== ENTRIES PROVIDED ==

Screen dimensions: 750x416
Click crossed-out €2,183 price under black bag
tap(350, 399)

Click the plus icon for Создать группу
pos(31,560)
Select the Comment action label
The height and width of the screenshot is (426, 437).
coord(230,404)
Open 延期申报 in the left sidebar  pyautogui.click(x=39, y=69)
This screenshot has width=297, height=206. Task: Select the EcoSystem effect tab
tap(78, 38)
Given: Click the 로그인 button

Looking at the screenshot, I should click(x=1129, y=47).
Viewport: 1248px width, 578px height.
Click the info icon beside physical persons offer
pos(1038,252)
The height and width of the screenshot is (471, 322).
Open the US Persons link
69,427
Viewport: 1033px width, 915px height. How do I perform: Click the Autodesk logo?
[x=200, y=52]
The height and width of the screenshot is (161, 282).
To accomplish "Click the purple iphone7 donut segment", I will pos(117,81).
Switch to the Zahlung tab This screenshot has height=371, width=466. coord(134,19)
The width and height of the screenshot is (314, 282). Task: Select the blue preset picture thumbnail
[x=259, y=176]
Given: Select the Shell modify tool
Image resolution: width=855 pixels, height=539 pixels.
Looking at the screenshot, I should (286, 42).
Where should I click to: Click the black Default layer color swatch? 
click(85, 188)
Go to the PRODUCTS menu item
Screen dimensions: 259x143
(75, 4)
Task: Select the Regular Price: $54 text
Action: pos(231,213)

===

Each entry above needs to be duplicated verbatim.

Screen dimensions: 750x416
Click crossed-out €2,183 price under black bag
tap(350, 399)

Click the plus icon for Создать группу
pos(31,560)
Select the Comment action label
The height and width of the screenshot is (426, 437).
coord(230,404)
Open 延期申报 in the left sidebar  pyautogui.click(x=39, y=69)
This screenshot has width=297, height=206. Task: Select the EcoSystem effect tab
tap(78, 38)
Given: Click the 로그인 button

Looking at the screenshot, I should click(x=1129, y=47).
Viewport: 1248px width, 578px height.
Click the info icon beside physical persons offer
pos(1038,252)
The height and width of the screenshot is (471, 322).
Open the US Persons link
69,427
Viewport: 1033px width, 915px height. How do I perform: Click the Autodesk logo?
[x=200, y=52]
The height and width of the screenshot is (161, 282).
To accomplish "Click the purple iphone7 donut segment", I will pos(117,81).
Switch to the Zahlung tab This screenshot has height=371, width=466. coord(134,19)
The width and height of the screenshot is (314, 282). Task: Select the blue preset picture thumbnail
[x=259, y=176]
Given: Select the Shell modify tool
Image resolution: width=855 pixels, height=539 pixels.
Looking at the screenshot, I should (286, 42).
Where should I click to: Click the black Default layer color swatch? 
click(85, 188)
Go to the PRODUCTS menu item
Screen dimensions: 259x143
(75, 4)
Task: Select the Regular Price: $54 text
Action: pos(231,213)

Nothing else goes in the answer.